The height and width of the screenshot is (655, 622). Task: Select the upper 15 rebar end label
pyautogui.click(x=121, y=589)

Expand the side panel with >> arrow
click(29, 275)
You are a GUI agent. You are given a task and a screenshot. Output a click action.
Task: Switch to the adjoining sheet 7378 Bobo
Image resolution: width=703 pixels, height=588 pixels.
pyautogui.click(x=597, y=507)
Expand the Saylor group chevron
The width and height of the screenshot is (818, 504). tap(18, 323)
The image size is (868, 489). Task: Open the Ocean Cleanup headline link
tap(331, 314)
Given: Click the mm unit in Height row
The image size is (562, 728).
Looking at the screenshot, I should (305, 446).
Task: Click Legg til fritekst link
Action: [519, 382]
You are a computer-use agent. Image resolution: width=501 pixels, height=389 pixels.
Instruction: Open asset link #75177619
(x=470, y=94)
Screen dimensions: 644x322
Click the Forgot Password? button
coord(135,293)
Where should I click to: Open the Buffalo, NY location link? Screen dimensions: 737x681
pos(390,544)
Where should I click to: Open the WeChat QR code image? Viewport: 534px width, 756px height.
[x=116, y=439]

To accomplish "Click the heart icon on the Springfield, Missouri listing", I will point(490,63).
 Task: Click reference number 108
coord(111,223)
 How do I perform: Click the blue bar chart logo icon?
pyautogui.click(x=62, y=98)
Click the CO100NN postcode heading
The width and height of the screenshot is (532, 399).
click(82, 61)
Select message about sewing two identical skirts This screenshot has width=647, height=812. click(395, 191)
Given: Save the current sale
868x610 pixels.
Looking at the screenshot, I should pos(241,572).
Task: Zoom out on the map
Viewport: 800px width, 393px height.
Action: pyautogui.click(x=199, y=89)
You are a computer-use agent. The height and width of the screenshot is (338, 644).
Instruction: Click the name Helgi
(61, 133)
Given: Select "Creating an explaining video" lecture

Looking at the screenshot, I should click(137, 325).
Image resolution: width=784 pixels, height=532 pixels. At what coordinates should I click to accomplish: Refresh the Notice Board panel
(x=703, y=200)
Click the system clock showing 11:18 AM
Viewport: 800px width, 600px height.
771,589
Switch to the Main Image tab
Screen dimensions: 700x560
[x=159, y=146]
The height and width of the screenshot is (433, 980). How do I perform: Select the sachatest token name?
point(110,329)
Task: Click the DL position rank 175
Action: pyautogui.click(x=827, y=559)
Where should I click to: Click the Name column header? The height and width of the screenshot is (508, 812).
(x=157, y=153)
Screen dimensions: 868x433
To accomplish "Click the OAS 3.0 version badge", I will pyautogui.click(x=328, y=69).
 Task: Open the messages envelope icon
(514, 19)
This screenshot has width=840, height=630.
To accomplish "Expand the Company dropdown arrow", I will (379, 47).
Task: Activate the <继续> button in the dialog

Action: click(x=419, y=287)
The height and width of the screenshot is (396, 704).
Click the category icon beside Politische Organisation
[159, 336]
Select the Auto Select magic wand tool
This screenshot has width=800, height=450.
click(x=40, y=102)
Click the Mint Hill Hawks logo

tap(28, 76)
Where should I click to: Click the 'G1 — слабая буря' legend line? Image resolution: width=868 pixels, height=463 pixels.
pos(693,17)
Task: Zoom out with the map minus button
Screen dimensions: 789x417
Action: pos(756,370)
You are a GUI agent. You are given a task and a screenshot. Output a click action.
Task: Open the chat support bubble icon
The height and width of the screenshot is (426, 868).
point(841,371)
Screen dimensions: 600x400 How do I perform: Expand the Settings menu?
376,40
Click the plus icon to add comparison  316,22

_Work order_
From the listing above, work out the number of lines that contain "Zoom" and give only that.

_Answer to this exercise_
2